The Asco setback concerned Merus’s lead targeted therapy, zenocutuzumab, in pancreatic cancer. While the data were positive they ultimately failed to win over investors, who fretted about the practicalities of identifying the patient subgroup in which the therapy might work.
But at the Triple meeting Merus surprised with an encouraging update on a low-profile pipeline project, MCLA-158, a bispecific with a dual mechanism, targeting EGFR and Lgr5.
The company is conducting a phase 1 basket study of MCLA-158 in various solid tumours, and the Triple meeting heard of efficacy data on seven previously treated head and neck cancer patients. Three of these reported partial responses, for a 43% ORR, and the icing on the cake came with the group saying one of these developed into a complete remission after data cut-off.
Leerink analysts pointed out this compared favourably to the 16% ORR that Merck & Co's Keytruda achieved in this setting. The MCLA-158 result is especially encouraging given that a prior readout found no responses in colorectal cancer. Merus was this morning trading 43% above where its stock closed last Wednesday, before the Triple abstract was unveiled.
All eyes now turn to a hotly awaited update on the company’s Incyte-partnered PD-L1-targeting bispecific, MCLA-145, due before the year end. A rival bispecific, GEN1046, being developed by Genmab and Biontech, which like MCLA-145 targets PD-L1 and 4-1BB, yielded some intriguing early data last year.
Meanwhile, Bicycle had a Triple meeting presentation on the anti-EphA2 conjugate BT5528, but this only showed a handful of preliminary remissions in phase 1 dose escalation. Rather, it was an update given by the company at the same time on a separate asset, BT8009, which targets nectin-4, that moved its stock.
Notably, neither is the group’s most advanced pipeline asset, an honour that belongs to the anti-MMP-14 project BT1718.

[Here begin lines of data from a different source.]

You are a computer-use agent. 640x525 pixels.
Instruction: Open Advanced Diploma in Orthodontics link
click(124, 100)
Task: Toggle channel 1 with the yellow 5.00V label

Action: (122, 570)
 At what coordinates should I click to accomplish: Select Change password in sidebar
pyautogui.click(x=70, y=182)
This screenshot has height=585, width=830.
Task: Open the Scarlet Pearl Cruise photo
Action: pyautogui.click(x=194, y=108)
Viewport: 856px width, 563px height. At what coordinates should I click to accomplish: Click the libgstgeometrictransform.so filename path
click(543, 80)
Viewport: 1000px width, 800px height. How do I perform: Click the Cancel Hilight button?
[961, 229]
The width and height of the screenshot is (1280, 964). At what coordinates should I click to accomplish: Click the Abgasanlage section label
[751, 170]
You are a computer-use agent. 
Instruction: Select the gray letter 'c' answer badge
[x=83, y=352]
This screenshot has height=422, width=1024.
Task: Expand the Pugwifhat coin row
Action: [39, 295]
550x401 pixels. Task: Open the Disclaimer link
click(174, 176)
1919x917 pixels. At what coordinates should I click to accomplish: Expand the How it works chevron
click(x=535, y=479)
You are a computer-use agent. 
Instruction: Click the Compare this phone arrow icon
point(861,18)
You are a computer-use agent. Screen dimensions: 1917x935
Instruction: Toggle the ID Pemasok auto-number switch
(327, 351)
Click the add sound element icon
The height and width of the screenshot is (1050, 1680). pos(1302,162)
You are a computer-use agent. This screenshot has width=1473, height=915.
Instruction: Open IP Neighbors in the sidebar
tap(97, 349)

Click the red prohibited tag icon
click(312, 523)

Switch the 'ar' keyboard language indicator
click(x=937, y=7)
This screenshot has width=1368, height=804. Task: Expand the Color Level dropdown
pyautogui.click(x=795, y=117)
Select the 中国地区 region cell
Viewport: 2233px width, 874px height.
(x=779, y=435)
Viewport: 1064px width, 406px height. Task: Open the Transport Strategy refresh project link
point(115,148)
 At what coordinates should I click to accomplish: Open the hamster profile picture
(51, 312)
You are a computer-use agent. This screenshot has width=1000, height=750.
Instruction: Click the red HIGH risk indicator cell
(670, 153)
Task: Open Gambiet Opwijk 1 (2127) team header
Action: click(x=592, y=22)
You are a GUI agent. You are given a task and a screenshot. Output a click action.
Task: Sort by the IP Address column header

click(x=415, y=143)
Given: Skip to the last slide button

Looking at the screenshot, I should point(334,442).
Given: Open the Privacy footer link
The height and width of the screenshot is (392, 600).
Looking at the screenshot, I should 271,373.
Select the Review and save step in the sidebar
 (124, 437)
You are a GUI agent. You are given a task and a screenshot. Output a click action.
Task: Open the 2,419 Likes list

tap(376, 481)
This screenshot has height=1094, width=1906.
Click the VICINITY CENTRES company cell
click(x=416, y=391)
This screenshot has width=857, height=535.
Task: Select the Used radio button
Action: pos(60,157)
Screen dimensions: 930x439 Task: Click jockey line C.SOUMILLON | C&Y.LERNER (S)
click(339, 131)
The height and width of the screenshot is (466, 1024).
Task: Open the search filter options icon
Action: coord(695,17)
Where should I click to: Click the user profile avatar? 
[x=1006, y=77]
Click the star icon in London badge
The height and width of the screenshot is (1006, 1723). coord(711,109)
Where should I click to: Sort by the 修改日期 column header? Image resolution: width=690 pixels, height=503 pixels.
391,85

The BT8009 data were especially intriguing, as this asset appears to be one of the industry's only nectin-4-targeting agents besides Padcev, Seagen/Astellas’s recently launched ADC. Padcev is approved for second/third-line use in urothelial bladder cancer on the strength of two studies, one of which has shown an overall survival benefit versus chemotherapy.
However, the key metric for cross-trial comparisons, which is what investors will now try to do, is ORR, where Padcev has yielded 40-45% at its approved dose. At the Triple meeting Bicycle reported data on third to seventh-line bladder cancer not preselected for nectin-4 expression, and said this yielded one PR in four patients given 2.5mg/m2 BT8009, and three in seven on 5.0mg/m2.
On the face of it a 36% ORR looks competitive with Padcev, with the caveat that cross-trial comparisons have serious limitations. More importantly, however, these are relatively low doses; Bicycle’s predicted therapeutic range for BT8009 is 7.5mg/m2 and above, so the data could get considerably better still.
It is clearly too early to tell whether Seagen and Astellas investors should be worried, but those in Bicycle are celebrating: the stock is today worth 29% more than it was last Wednesday, and has now surged 170% year to date.
This story has been corrected to clarify that the BT8009 data were not presented at the Triple meeting.